Wireless operator Sprint Nextel (S) is planning an ambitious rollout of new broadband services over the next few years with a technology called WiMax backed by chip giant Intel (INTC), BusinessWeek has learned. Over the past couple of years, Sprint execs have been experimenting with various technology options that would allow users to access the Internet while on the move, including technology from Flarion, a company now owned by Qualcomm (QCOM). But it was WiMax that ultimately won out.
The Sprint initiative, which could be announced as early as Aug. 8, is expected to usher in a new era of competition in the telecom industry. In most markets, consumers only have two choices for broadband service, one cable and one phone company. Some critics argue that limited choice has kept prices for service relatively high and connection speeds relatively low (see BusinessWeek.com, 7/31/06, "The Phone Companies Still Don't Get It"). Many experts argue that an aggressive third competitor would help spark more competition.
Sprint execs certainly plan to bring more competition—and more innovation—to the market. The company's WiMax network will take years to build, so nationwide coverage won't be available until at least 2008. But when it is, they expect to offer speedy broadband service to people not just in their homes, but also on the road. Sprint is working with Intel to develop a version of WiMax that will allow people to connect to the Internet as they're moving in a car or walking down the street. "Our vision is about creating an Internet everywhere experience," Atish Gude, Sprint's senior vice-president of strategy said in an interview. "It will be a life-changing event for the customer to have control and connectivity."
Gude says Sprint's extensive consumer research has revealed considerable demand among consumers to connect existing devices to the Net, particularly those who now only connect when they are stationary. Apple's iPod, for example, downloads music and videos from the Net via a cable link to a PC. But the "ability to enable the iPod to connect anywhere, anytime is a very powerful concept," Gude says.
The same goes for portable DVD players, which could use WiMax to download digital movies while fans are in the back of a taxi cab or to send user-made videos to friends from a music concert. How about the ability to connect a camera or camcorder to the Internet on the fly? Suddenly, Net-based activities like blogging would rise to a whole new level. "We're not creating new trends but we're enabling them in a different way," Gude says.
Timing is crucial. A host of new competitors have similar ideas in mind. Craig McCaw's Clearwire has already decided to roll out WiMax in the U.S. (see BusinessWeek.com, 6/24/06, "A Wake Up Call From Craig McCaw").

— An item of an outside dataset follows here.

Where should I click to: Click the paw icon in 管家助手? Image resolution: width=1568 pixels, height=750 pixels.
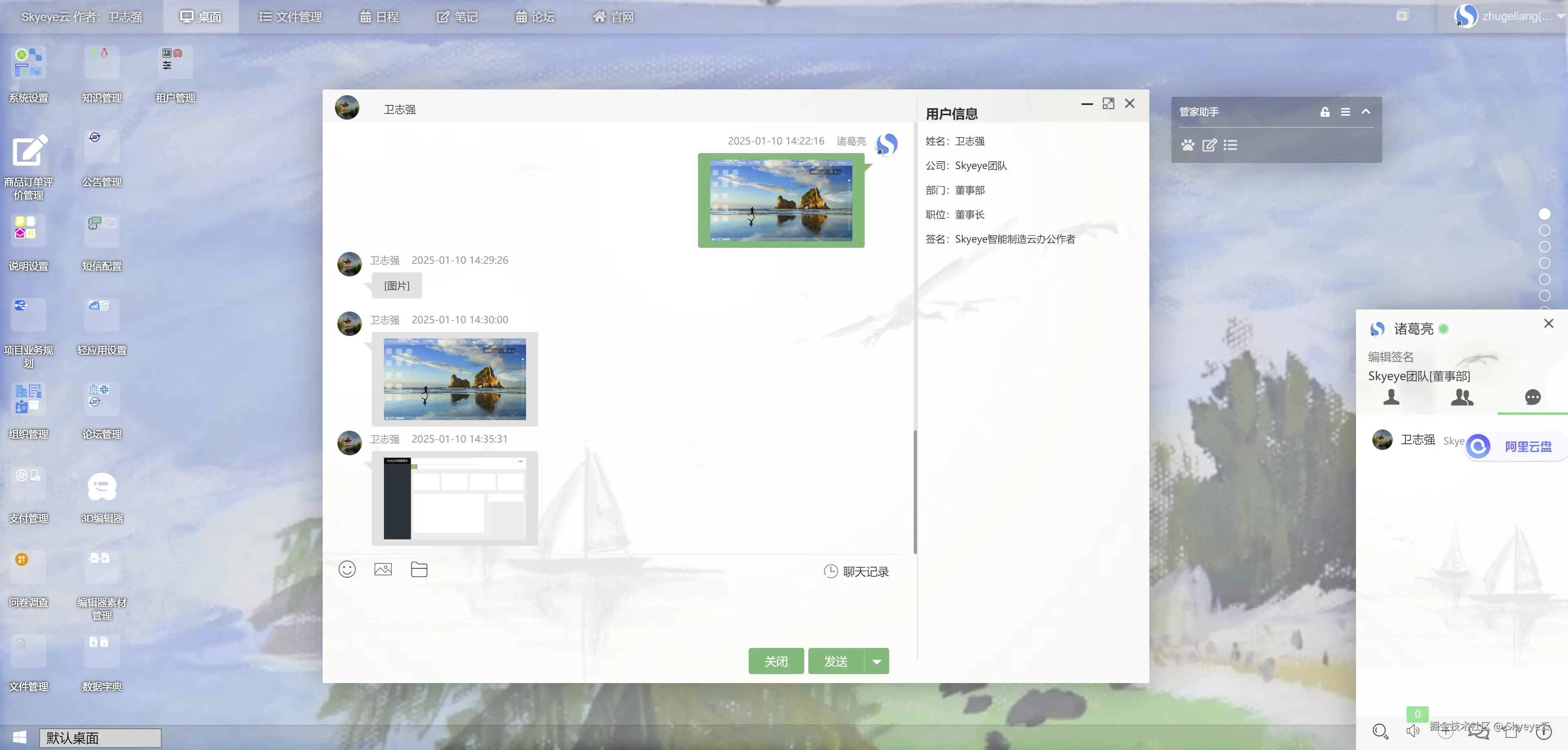tap(1188, 145)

Satellite companies such as DirecTV and Echostar's Dish Network are also considering adopting WiMax.
Currently, rivals are jockeying with other media companies and telecoms to buy spectrum in a month-long government auction of licenses to launch services that would compete with Sprint's (see BusinessWeek.com, 5/15/06, "The New Wireless Wars"). That's one important reason why Sprint has decided not to waste any more time getting its technology off the ground. "They talked several times about time to market, which suggests they don't want to sit on their hands and wait," says one Wall Street analyst.
Sprint risks falling behind in any case. The company is battling fiercely with wireless rivals, particularly Cingular Wireless, a joint venture between AT&T (T) and BellSouth (BLS), and Verizon Wireless, a venture between Verizon Communications (VZ) and Vodafone (VOD). And in recent months, it's lost ground in the competition for traditional mobile phone customers (see BusinessWeek.com, 8/4/06, "Sprint Nextel: Way Off the Hook"). Verizon Wireless, which already has a strong reputation for quality service, is quickly rolling out its own mobile wireless Internet service.

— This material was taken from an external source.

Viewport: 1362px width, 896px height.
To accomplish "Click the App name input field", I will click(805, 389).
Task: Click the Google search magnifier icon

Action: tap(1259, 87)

Sprint's choice of WiMax represents a major coup for Intel. The major supplier of WiMax chips, Intel has seen more success overseas with the technology. A Sprint deal raises the possibility that Clearwire and Sprint could partner, or sign roaming agreements, to have a nationwide wireless broadband network up and running in just a few years.
COLD SHOULDER FOR QUALCOMM.
The deal leaves Qualcomm out in the cold for now. Qualcomm owns the main WiMax competitor, a technology it gained through the recent purchase of Flarion. Qualcomm had lobbied Sprint heavily to use Flarion technology, which Sprint in fact used in its extensive North Carolina trial a couple of years ago. But executives at Intel and Motorola (MOT), which builds WiMax infrastructure, argue that WiMax offers better bandwidth for delivering massive amounts of data. Motorola execs, in fact, are confident that WiMax will win the bulk of the market.
Indeed, it will be at least a couple of years before Sprint's technology, or any other form of mobile broadband, finds its way into consumers' hands. "One of the real problems is that most of these technologies aren't ready yet," says Matt Desch a telecom veteran and former member of Flarion's board of directors. "WiMax has lot of potential, but it's years away from market readiness," he says.
Sprint has ambitious plans for a nationwide network. But it may take until well into 2008 before the network is ready. "This is not something that we are going to launch in two months," Gude says. "We still have work to do to get tech deployed. It is very important to have the right ecosystem in place."